Collected data entries:
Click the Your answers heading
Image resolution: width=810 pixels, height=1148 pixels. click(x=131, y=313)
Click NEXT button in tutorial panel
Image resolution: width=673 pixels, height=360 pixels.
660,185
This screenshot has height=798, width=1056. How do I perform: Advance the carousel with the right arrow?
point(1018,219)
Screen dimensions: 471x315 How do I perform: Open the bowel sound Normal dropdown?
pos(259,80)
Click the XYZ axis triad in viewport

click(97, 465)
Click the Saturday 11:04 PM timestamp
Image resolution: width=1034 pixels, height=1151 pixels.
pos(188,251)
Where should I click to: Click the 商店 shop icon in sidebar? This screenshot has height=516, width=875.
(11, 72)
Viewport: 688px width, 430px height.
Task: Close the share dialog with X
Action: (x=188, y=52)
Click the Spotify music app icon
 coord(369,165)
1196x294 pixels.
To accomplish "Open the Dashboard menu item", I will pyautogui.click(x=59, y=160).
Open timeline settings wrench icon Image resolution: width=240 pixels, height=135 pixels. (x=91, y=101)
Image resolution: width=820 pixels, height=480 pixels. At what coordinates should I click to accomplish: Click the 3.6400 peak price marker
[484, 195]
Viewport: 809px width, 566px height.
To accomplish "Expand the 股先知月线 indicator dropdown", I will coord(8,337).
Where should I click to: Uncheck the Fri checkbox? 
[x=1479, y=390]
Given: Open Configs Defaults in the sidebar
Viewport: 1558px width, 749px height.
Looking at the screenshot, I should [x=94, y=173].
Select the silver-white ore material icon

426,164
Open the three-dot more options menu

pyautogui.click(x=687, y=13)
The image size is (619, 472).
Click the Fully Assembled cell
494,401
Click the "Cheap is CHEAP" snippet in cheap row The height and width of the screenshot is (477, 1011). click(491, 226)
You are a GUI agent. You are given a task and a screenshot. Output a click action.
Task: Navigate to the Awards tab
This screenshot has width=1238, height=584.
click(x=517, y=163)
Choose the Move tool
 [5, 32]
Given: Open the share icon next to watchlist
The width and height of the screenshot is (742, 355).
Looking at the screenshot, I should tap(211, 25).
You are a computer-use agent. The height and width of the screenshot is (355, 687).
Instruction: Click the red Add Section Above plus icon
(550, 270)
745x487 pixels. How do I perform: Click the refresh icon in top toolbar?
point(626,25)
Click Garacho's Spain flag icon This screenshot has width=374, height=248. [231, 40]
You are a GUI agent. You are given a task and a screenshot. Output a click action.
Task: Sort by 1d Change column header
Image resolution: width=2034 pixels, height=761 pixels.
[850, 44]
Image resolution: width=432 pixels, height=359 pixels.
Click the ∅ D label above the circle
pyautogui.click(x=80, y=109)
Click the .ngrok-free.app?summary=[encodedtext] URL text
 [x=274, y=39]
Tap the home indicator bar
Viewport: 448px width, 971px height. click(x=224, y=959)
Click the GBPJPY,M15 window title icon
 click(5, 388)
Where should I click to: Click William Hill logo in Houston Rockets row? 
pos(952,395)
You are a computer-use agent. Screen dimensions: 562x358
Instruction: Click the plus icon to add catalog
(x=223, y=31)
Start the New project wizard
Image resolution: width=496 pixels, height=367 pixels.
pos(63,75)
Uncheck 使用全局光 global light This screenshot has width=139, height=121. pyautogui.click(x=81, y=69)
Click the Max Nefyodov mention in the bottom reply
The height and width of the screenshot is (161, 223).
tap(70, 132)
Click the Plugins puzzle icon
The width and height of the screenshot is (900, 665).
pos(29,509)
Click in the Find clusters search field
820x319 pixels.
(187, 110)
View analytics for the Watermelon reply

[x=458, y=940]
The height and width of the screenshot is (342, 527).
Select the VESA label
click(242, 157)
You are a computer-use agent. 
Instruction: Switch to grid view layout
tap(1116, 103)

• WHAT IS BEING ASKED: Nothing but an exact copy of the records belongs in the answer.

• FINISHED EXERCISE:
Click the Your answers heading
Image resolution: width=810 pixels, height=1148 pixels. click(x=131, y=313)
Click NEXT button in tutorial panel
Image resolution: width=673 pixels, height=360 pixels.
660,185
This screenshot has height=798, width=1056. How do I perform: Advance the carousel with the right arrow?
point(1018,219)
Screen dimensions: 471x315 How do I perform: Open the bowel sound Normal dropdown?
pos(259,80)
Click the XYZ axis triad in viewport

click(97, 465)
Click the Saturday 11:04 PM timestamp
Image resolution: width=1034 pixels, height=1151 pixels.
pos(188,251)
Where should I click to: Click the 商店 shop icon in sidebar? This screenshot has height=516, width=875.
(11, 72)
Viewport: 688px width, 430px height.
Task: Close the share dialog with X
Action: (x=188, y=52)
Click the Spotify music app icon
 coord(369,165)
1196x294 pixels.
To accomplish "Open the Dashboard menu item", I will pyautogui.click(x=59, y=160).
Open timeline settings wrench icon Image resolution: width=240 pixels, height=135 pixels. (x=91, y=101)
Image resolution: width=820 pixels, height=480 pixels. At what coordinates should I click to accomplish: Click the 3.6400 peak price marker
[484, 195]
Viewport: 809px width, 566px height.
To accomplish "Expand the 股先知月线 indicator dropdown", I will coord(8,337).
Where should I click to: Uncheck the Fri checkbox? 
[x=1479, y=390]
Given: Open Configs Defaults in the sidebar
Viewport: 1558px width, 749px height.
Looking at the screenshot, I should [x=94, y=173].
Select the silver-white ore material icon

426,164
Open the three-dot more options menu

pyautogui.click(x=687, y=13)
The image size is (619, 472).
Click the Fully Assembled cell
494,401
Click the "Cheap is CHEAP" snippet in cheap row The height and width of the screenshot is (477, 1011). click(491, 226)
You are a GUI agent. You are given a task and a screenshot. Output a click action.
Task: Navigate to the Awards tab
This screenshot has width=1238, height=584.
click(x=517, y=163)
Choose the Move tool
 [5, 32]
Given: Open the share icon next to watchlist
The width and height of the screenshot is (742, 355).
Looking at the screenshot, I should tap(211, 25).
You are a computer-use agent. The height and width of the screenshot is (355, 687).
Instruction: Click the red Add Section Above plus icon
(550, 270)
745x487 pixels. How do I perform: Click the refresh icon in top toolbar?
point(626,25)
Click Garacho's Spain flag icon This screenshot has width=374, height=248. [231, 40]
You are a GUI agent. You are given a task and a screenshot. Output a click action.
Task: Sort by 1d Change column header
Image resolution: width=2034 pixels, height=761 pixels.
[850, 44]
Image resolution: width=432 pixels, height=359 pixels.
Click the ∅ D label above the circle
pyautogui.click(x=80, y=109)
Click the .ngrok-free.app?summary=[encodedtext] URL text
 [x=274, y=39]
Tap the home indicator bar
Viewport: 448px width, 971px height. click(x=224, y=959)
Click the GBPJPY,M15 window title icon
 click(5, 388)
Where should I click to: Click William Hill logo in Houston Rockets row? 
pos(952,395)
You are a computer-use agent. Screen dimensions: 562x358
Instruction: Click the plus icon to add catalog
(x=223, y=31)
Start the New project wizard
Image resolution: width=496 pixels, height=367 pixels.
pos(63,75)
Uncheck 使用全局光 global light This screenshot has width=139, height=121. pyautogui.click(x=81, y=69)
Click the Max Nefyodov mention in the bottom reply
The height and width of the screenshot is (161, 223).
tap(70, 132)
Click the Plugins puzzle icon
The width and height of the screenshot is (900, 665).
pos(29,509)
Click in the Find clusters search field
820x319 pixels.
(187, 110)
View analytics for the Watermelon reply

[x=458, y=940]
The height and width of the screenshot is (342, 527).
Select the VESA label
click(242, 157)
You are a computer-use agent. 
Instruction: Switch to grid view layout
tap(1116, 103)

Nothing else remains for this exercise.